>> START RECORDS PROVIDED
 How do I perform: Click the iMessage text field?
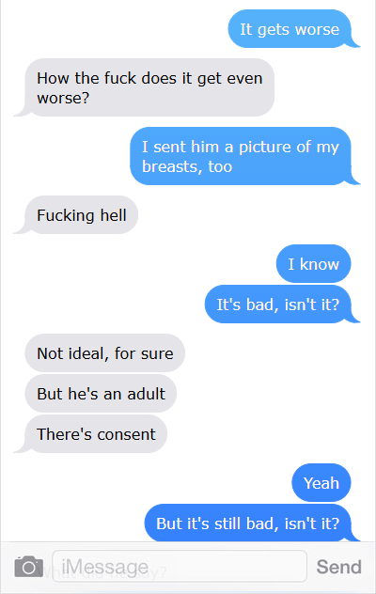[x=180, y=567]
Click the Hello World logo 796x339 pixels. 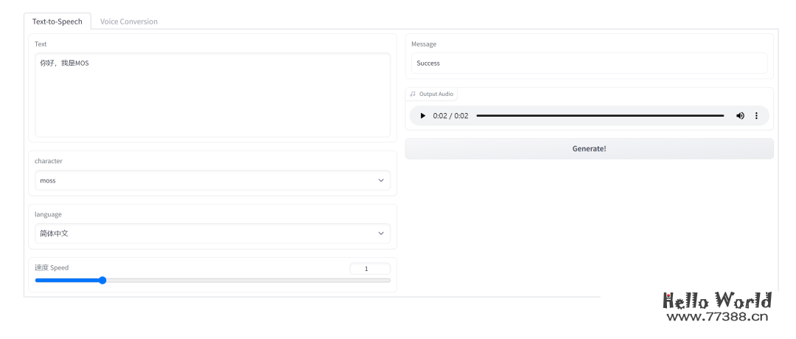[x=716, y=301]
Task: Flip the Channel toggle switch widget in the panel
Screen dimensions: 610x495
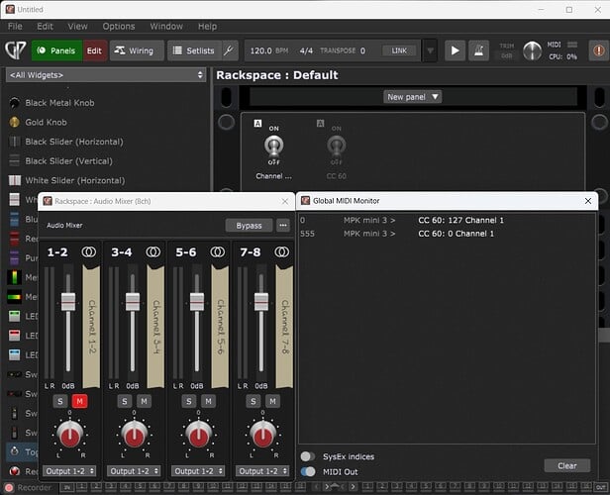Action: coord(272,149)
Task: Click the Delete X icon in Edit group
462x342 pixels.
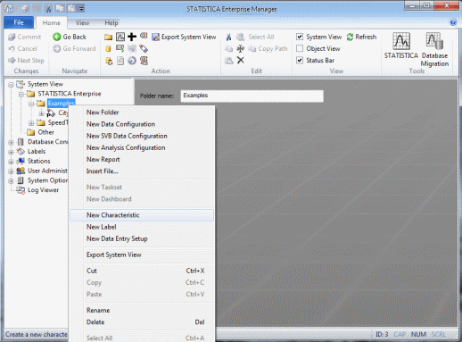Action: [x=240, y=61]
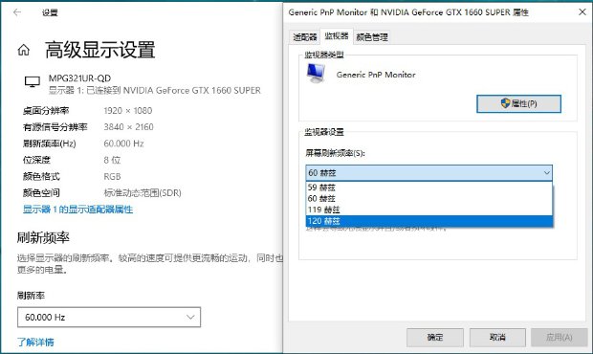Collapse the screen refresh rate combo box arrow
The image size is (593, 354).
(546, 173)
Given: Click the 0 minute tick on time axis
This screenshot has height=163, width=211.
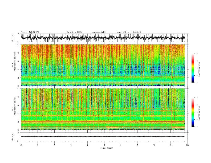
>> END RECORDS PROVIDED
AIM OF THE EXERCISE
Reproduce the entries word for word, starting at the line that contains "Task: Flip the" and continuing through the end of the entries. Leave out the pictures.

SOLVED PROBLEM
Task: Flip the Channel toggle switch widget in the panel
Screen dimensions: 610x495
Action: coord(272,149)
Task: Click the Delete X icon in Edit group
462x342 pixels.
Action: [x=240, y=61]
Collapse the screen refresh rate combo box arrow
The image size is (593, 354).
(546, 173)
Given: Click the 0 minute tick on time axis
This screenshot has height=163, width=211.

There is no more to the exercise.